Truthfully, I can understand the notion of wanting to maximize what you have in excess, but that does not necessarily make it wise.  Against Spurs, at home, in the North London Derby, you cannot go out and be anything other than positive and forward thinking in your tactics and deployment to make sure that you can get the result.  If Cazorla and Sanchez could come off the bench today, then they should have started. It's frustrating that we reverted back to a system that is sub-standard after we were so good last weekend, and this sentiment is echoed by many.  

What is even more frustrating, is that not only do we have Galatasaray in midweek, but more importantly, we have Chelsea at the Bridge next weekend - with that knowledge in hand, this was a match Wenger HAD to go out and make sure that maximum points were achieved.  As of now, it's hard to see how we can take any points off Chelsea at their ground given the type of scintillating football they are playing at the moment.

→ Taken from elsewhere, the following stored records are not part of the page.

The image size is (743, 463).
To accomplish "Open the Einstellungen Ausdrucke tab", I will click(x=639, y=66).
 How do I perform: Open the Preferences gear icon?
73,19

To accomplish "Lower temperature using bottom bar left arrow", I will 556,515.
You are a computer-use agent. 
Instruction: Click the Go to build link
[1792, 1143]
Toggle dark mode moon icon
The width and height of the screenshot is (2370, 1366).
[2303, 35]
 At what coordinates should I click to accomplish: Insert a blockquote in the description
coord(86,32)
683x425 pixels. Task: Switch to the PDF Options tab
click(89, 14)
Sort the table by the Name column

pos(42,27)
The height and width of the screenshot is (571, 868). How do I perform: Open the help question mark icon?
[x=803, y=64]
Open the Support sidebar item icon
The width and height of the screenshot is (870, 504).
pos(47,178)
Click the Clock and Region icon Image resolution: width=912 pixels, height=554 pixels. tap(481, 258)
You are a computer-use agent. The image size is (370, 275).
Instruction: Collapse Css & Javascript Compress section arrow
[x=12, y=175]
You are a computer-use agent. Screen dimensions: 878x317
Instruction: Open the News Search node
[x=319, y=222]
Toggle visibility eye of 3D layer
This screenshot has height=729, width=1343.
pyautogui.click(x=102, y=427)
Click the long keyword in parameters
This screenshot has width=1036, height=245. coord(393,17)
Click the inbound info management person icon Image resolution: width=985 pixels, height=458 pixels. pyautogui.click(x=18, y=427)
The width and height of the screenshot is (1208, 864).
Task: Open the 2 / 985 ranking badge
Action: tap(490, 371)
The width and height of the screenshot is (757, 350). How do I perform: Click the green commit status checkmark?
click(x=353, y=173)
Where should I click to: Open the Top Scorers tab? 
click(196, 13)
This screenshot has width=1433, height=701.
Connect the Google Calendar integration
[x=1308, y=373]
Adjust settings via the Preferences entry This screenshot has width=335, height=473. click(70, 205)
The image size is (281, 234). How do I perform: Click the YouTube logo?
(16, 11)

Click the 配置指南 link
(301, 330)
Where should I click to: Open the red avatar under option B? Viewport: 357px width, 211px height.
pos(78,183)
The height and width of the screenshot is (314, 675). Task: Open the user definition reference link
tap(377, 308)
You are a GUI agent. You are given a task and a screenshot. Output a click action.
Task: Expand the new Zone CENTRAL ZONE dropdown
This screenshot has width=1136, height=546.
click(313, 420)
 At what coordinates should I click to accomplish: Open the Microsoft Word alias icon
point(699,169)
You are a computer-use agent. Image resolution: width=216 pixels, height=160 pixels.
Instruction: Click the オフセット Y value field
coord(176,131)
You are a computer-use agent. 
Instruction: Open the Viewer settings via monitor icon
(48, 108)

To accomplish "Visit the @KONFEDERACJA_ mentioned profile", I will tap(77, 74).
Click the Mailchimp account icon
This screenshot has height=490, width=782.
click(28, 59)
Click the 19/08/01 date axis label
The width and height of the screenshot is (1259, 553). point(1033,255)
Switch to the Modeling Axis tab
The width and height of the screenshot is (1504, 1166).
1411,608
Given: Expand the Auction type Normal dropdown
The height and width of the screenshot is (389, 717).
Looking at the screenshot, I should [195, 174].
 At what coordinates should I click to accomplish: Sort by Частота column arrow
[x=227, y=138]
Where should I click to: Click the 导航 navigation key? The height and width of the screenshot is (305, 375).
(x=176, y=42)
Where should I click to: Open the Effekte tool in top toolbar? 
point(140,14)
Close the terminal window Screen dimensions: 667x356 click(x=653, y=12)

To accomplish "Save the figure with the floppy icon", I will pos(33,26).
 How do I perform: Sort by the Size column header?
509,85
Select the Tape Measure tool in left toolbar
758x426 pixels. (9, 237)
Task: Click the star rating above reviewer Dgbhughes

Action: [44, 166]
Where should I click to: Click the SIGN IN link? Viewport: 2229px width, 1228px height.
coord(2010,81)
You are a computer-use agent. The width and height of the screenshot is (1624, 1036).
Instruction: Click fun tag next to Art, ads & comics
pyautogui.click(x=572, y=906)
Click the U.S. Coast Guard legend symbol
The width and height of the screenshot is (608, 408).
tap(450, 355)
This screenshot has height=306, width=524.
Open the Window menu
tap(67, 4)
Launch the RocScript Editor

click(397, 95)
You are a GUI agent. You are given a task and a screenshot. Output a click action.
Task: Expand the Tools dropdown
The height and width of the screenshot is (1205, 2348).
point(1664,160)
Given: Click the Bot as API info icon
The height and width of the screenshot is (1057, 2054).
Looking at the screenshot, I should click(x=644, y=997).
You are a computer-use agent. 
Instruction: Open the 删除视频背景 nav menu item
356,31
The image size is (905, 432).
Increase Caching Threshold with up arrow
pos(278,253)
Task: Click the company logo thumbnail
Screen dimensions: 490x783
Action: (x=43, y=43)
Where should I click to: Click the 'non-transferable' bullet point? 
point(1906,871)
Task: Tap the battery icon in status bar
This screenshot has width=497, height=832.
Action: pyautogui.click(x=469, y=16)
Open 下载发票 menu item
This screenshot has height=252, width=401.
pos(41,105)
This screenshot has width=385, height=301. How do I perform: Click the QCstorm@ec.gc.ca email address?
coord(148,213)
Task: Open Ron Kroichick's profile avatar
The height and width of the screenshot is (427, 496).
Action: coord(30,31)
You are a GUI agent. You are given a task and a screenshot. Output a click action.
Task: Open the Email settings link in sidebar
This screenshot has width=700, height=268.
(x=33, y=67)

It's tough being a football supporter sometimes.  Truly, you always want your boys to go out, give their very best, and end up taking maximum points as often as possible.  The NLD is certainly no different in this matter, and it's a match that so many were looking forward to, but now have to settle once again for what could have and should have been.  You can never have too many points in a season, but unfortunately, you can when it comes to a certain type of player, and in the case of Arsenal right now, it's the reason why we're settling for saying we are undefeated rather than boasting about something greater.